:: Artículo ::
··········

Dos fines de semana, dos movilizaciones multitudinarias: contra la guerra de Irak y contra la gestión gubernamental de la crisis del Prestige. ¿Qué tienen en común estas dos movidas? ¿A qué responde este súbito despertar ciudadano? ¿Este estado de exaltación colectiva conducirá a alguna parte o quedará, como en tantas otras ocasiones, como un estallido de indignación que se agota en sí mismo?

A primera vista hay un elemento común: el rechazo al Gobierno de José María Aznar. Basta ver pancartas y pósteres para que queden pocas dudas de cuál era el denominador común entre las dos manifestaciones. Pero creo también que hay otro factor, algo menos coyuntural, que ha estado presente en los dos casos: el hastío de la gente ante unos gobernantes que creen que pueden gobernar prescindiendo de la ciudadanía. Y a juzgar por la reacción de los dirigentes del Partido Popular este mensaje ha calado poco en su espíritu. Todas sus respuestas van en la misma dirección: dejar pasar el tiempo para que el ambiente se calme y confiar en que después la gente -o por lo menos, su gente, la que les votó- vuelva a entrar por los carriles tradicionales de aceptación de la política del Gobierno. ¿Convicción o impotencia? Probablemente un poco de las dos cosas: la experiencia les hace pensar que estos sobresaltos tienen resaca y que ésta muchas veces favorece al que manda, pero, al mismo tiempo, son incapaces ya de hacer las cosas de otra manera, aunque quisieran. Y en este punto están encallados.

De la experiencia cada cual saca las conclusiones que le convienen. Pero el Gobierno debería constatar que por lo menos en el asunto Prestige su confianza en que pasado el primer impacto las cosas vuelvan a su lugar natural no se está viendo certificada por los hechos. Hace ya más de un mes que la guerra ha sacado de las portadas de la prensa al Prestige. Ni el principio mediático de que un acontecimiento tapa a otro y lo manda al olvido, ni las promesas de dinero con que el Gobierno creyó atraer las voluntades de los gallegos ni el eterno recurso al miedo con la campaña contra la inseguridad lanzada por Aznar en persona a primeros de año han servido para desactivar la indignación ciudadana. Y miles de gallegos encontraron en Madrid la solidaridad de miles de españoles. La ciudadanía no es tan fácil de engañar como algunos creen.

··········

:: Datos dados ::
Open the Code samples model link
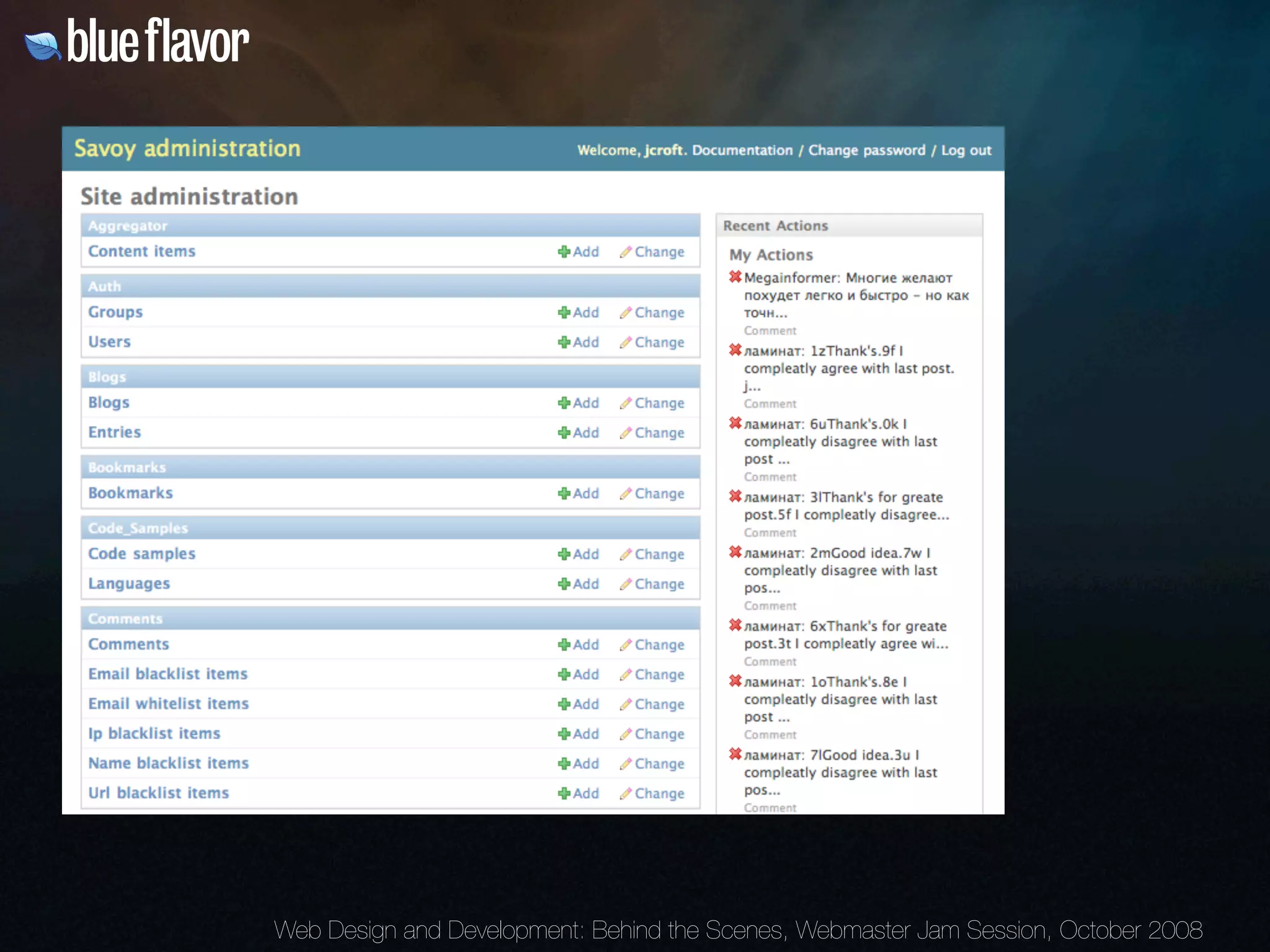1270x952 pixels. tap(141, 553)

··········

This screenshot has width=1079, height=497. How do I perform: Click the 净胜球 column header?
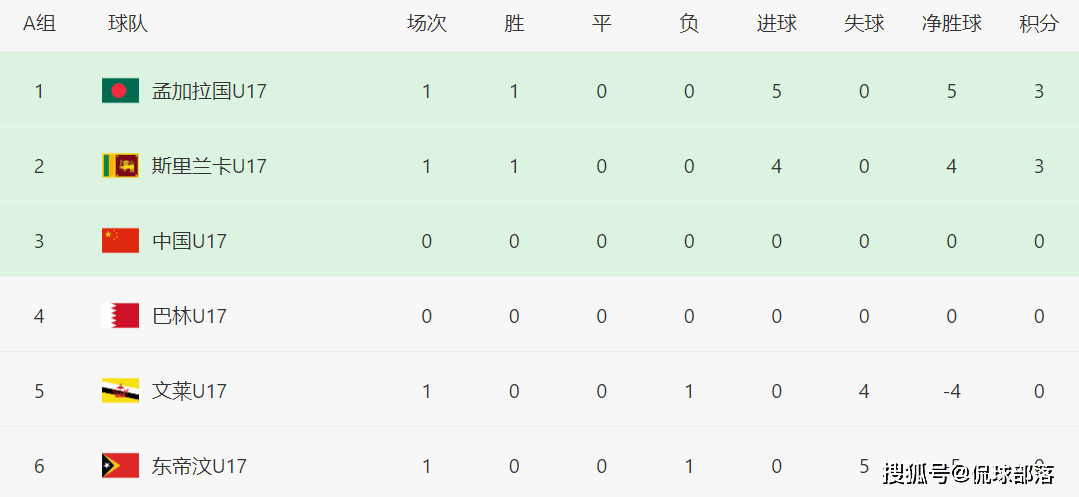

··········

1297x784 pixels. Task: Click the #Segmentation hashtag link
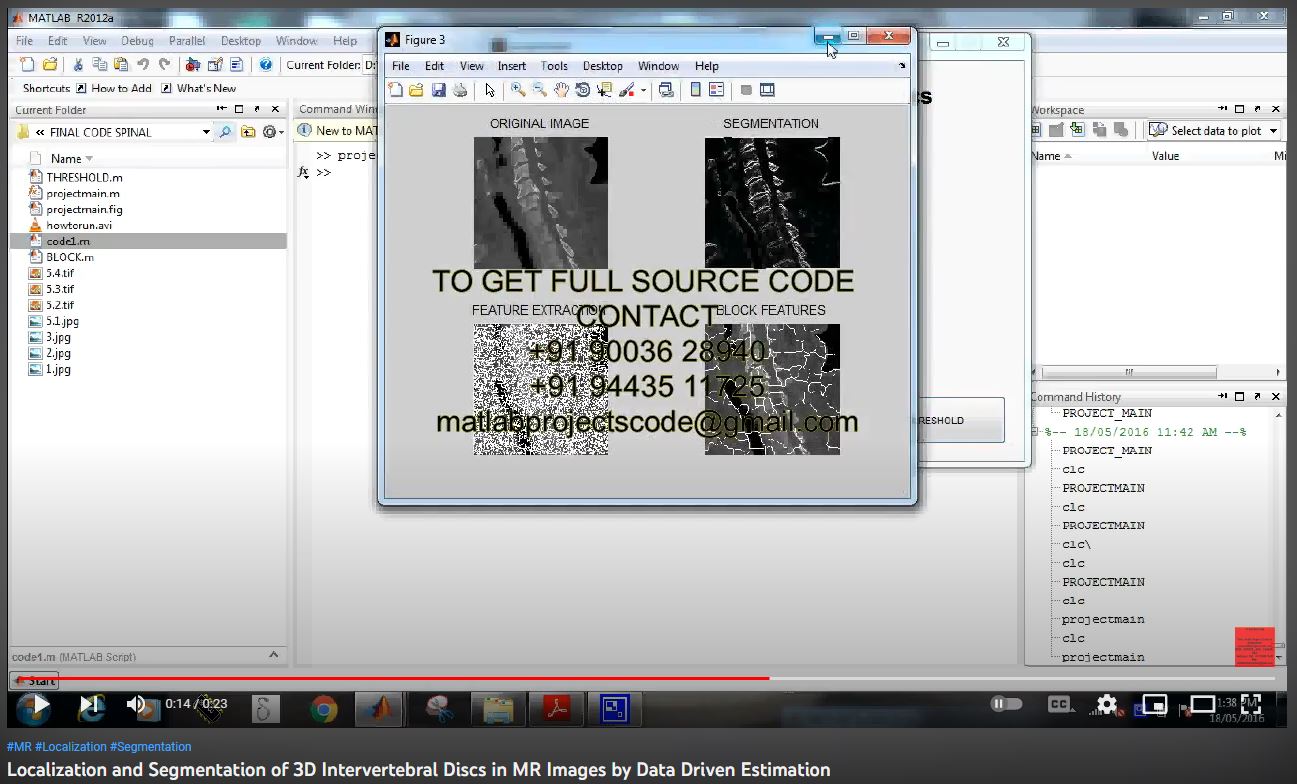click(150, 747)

··········

:: Instrucciones ::
Sigue escribiendo el artículo sobre las protestas por la guerra de Irak y el Prestige justo después de su última frase. Estas líneas no tienen nada que ver con lo que se pide aquí.

:: Respuesta ::
La idea de que la política consiste en hacer lo que al gobernante le da la gana porque la gente acaba siempre apuntándose al que manda es un error. Hay un momento en que la gente se ve reducida a comparsa y se siente despreciada. Es entonces cuando reacciona. Y, a menudo, cuando esto ocurre el Gobierno difícilmente tiene tiempo de rectificar, porque ha perdido fiabilidad. Como dice Robert D. Putman, "la fiabilidad es el lubrificante de la vida social", en todos los órdenes y direcciones.

El error del Gobierno en el caso Prestige ha sido y es no querer asumir responsabilidades, no cumplir siquiera con el rito democrático de entregar algunas dimisiones para restaurar simbólicamente el equilibrio roto. Este error ha hecho más grave todavía la decisión de sacar el buque a alta mar. Si era -como dicen muchos expertos- un disparate desde el punto de vista técnico, lo es más desde el punto de vista político: confirma que la única idea del Gobierno era intentar quitarse el problema de encima. Con lo cual lo agravaron, que es lo que acostumbra a ocurrir cuando se antepone la presunta astucia política a la razón técnica.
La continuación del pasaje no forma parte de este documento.